For more information on the Charmandean Gateposts, see Charmandean House page.

The Eastern Entrance Gates on Charmandean Lane were a good example of 1800's stone scrollwork/mouldings:  

Further photos showing the recently demolished Eastern Entrance Gates in Charmandean Lane: 

 Some sections of the flint Eastern boundary wall are also still standing and run alongside Charmandean Lane:

 

Charmandean Open Space

During the development of the lower avenues of Charmandean, in 1937 the builders firm William Sandell & Sons gifted an area of land, known as Charmandean Open Space, to the council for 'relaxation and amenities'.

Over the years, there have been a lot of articles on the Open Space, and it hasn`t always been the green recreation area that it is today. We can see from the 1954 OS map, it was marked as 'Allotment space'.

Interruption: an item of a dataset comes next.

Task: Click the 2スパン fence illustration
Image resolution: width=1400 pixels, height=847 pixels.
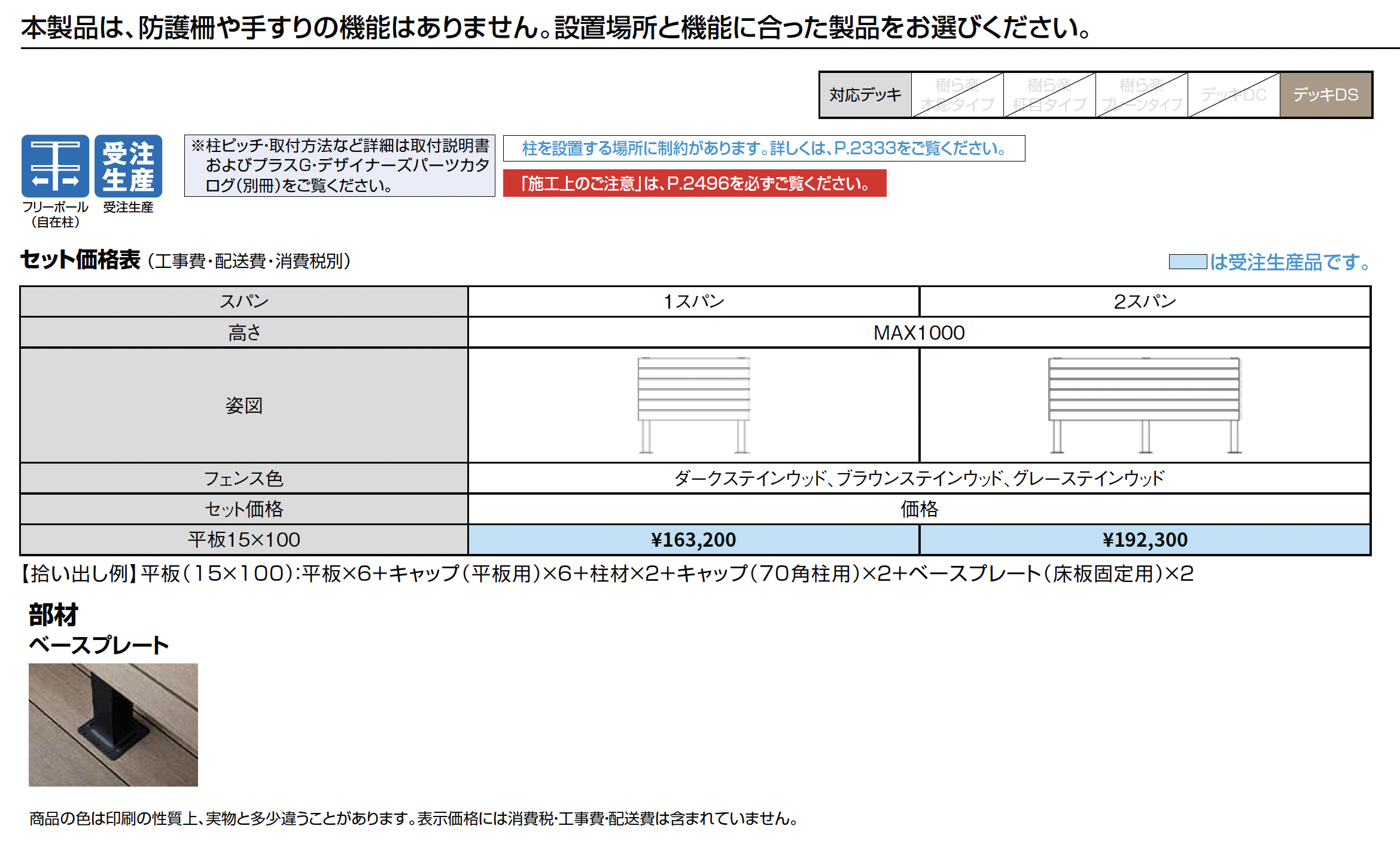Action: pyautogui.click(x=1144, y=405)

We have documented the history we have found in a new page, 'Charmandean Open Space'


  

Before there were numbers..

If you're a Charmandean Avenues resident, have you ever wondered what the original name your house had? Many of the houses were designed in their facade architecture to have a place to put a house name, such as above the door. We have had enquiries from residents asking such questions. 

The below map is a work in progress, but we are starting to map house names between 1932-1962 against houses and locations as it might be of interest to residents. If any resident would like to know more information, then please let us know by Contacting Us



Some readers will remember the days when a road only had house names, and no numbers. It may have been common in those days past, when developers didn`t plan out a whole estate, but purchasers had the option to buy 'per square foot frontage (for example c.£6 per foot frontage as our research has shown). In this case, they couldn`t have planned numbers on a road, hence in the 1930's only house names exist in directories such as 'Kellys Directories' and on maps seen across this site.

We are hoping to provide more detail on this in future enhancements of the site, but information known now is as below and might be of interest to residents:

Kellys Directories extracts 1932-1962 
Charmandean House Names 1932-1962.docx Charmandean House Names 1932-1962.docx
Size : 19.829 Kb
Type : docx

Charmandean from the air

It is only right we round off this first phase of the development of Charmandean with a fantastic aerial photo, taken by a resident (many thanks to the resident for allowing us to share this).

We believe this is c.1989, as the additional 2 houses at the East end of the Spinney are being completed, and the field next to Grey Wicket (top of First) is still present. Interesting for the residents who still remember this!